Getting Started

In this section you will 2:

  • Decide on a version control platform.

  • Generate a scaffold for your new Python project.

  • Upload it to the version control remote.

  • Install your new Python project for development.

Then, in the next section, we will begin to move your scientific code into that template.

You will need a Terminal (Windows calls it a “Command Prompt”) and a plain text editor. Any will do; we won’t assume anything about the editor you are using. If you are looking for a recommendation for beginners, the Atom Editor by GitHub is a good one. For minimalists, nano on Linux or OSX and Notepad++ on Windows will get you up and running.

However, as you develop your programming skills, you will probably want to correspondingly improve the tool you use to edit code. Most software developers use something called an Integrated Development Environment (IDE). At UKAEA, VS Code or PyCharm are the most popular IDEs for Python, and you can find more information on our website. If you are more of an eccentric (read awesome), Vim or Emacs are very customisable text editors which are tuned for software development.

Reading the steps that follow, you might reasonably wonder, “Why isn’t there just an automated script for this?” We prefer to do this process manually so that we are forced to think carefully about each step, notice when something goes wrong, and debug if necessary. We recommend you do the same.

  1. Decide where you are going to host your project and sign up if necessary. Please consult the guidance here for more information about your options. GitLab and GitHub are the recommended and most common. When in doubt, reach out to the RSE team.
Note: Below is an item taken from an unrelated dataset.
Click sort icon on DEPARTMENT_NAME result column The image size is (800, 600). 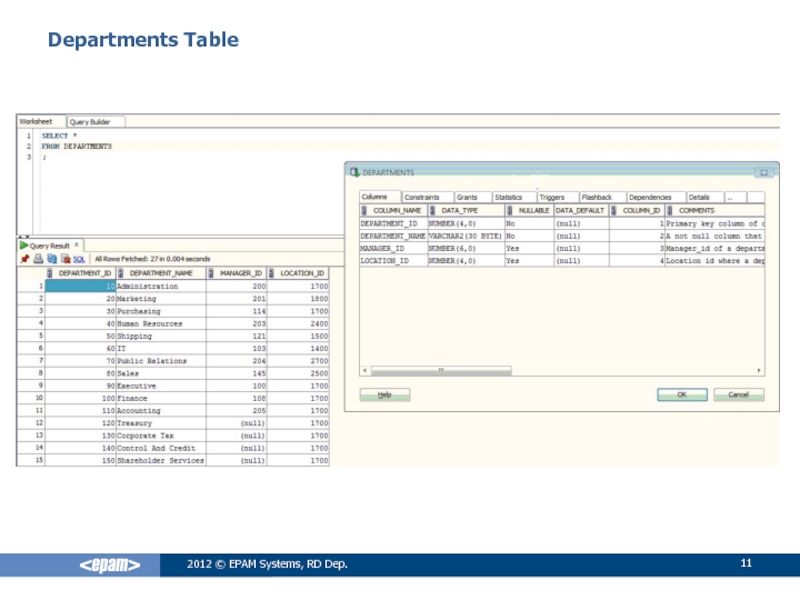point(121,273)
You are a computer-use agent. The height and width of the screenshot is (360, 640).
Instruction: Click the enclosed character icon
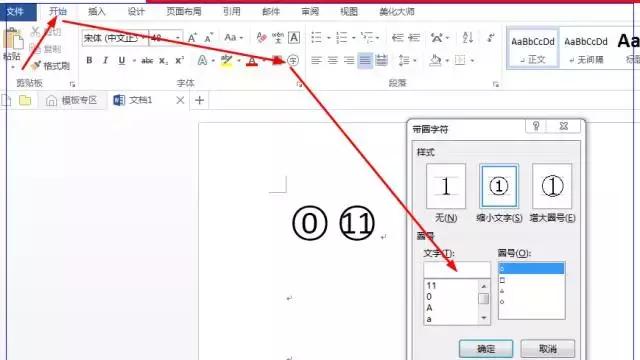[293, 60]
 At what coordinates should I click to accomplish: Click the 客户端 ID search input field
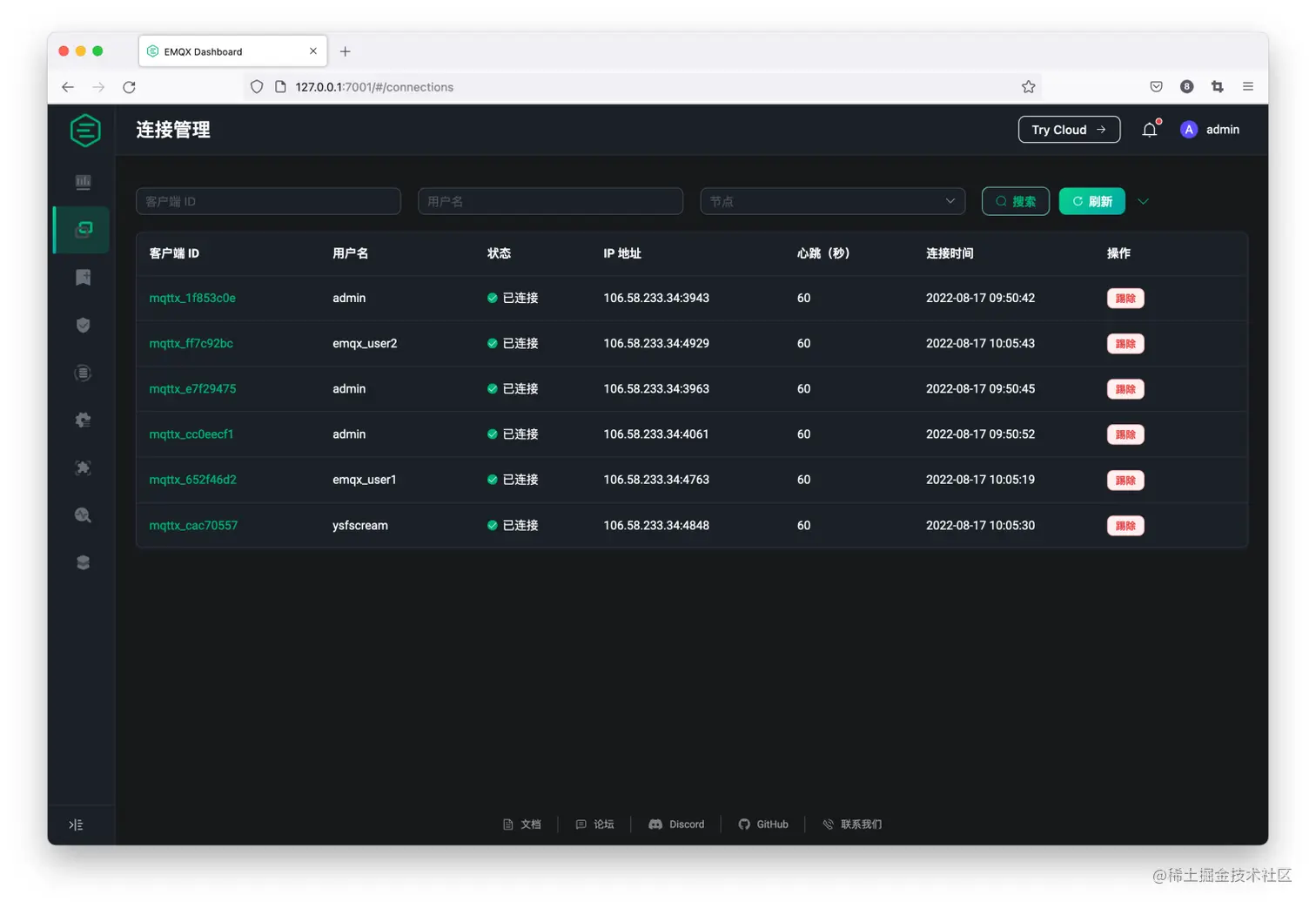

  2. Verify that you have Python 3.

    python3 --version
    

    If necessary, install it by your method of choice: apt, Homebrew, conda, etc. Also ensure that you have pip (in apt, this is separate from the python3 package and at the time of writing is called python3-pip).

  3. Verify that you have git installed.

    git
    

    If necessary, install it by your method of choice (apt, Homebrew, conda, etc.).

  4. Choose a name for your project.

    Ideal names are descriptive, succinct, and easy to Google. Think about who else might be interested in using or contributing to your project in the future, and choose a name that will help that person discover your project. There is no need to put “py” in the name; usually your user will already know that this is a Python project.

    Check that the name is not already taken by searching for it on the Python Package Index (PyPI).

  5. Install cookiecutter.

    python3 -m pip install --user --upgrade cookiecutter
    

    The --user flag installs this package in your user space rather than with the system site packages. See the comment below about *environments* for why this is important. However, a downside of using this flag is that the cookiecutter executable might not be placed in your path, in which case your shell won’t be able to find it. There are a few solutions:

    1. The easiest option is to prepend the command to execute cookiecutter with python3 -m. The Python interpreter will be aware of the cookiecutter package in your user space, and so will have no trouble finding the executable.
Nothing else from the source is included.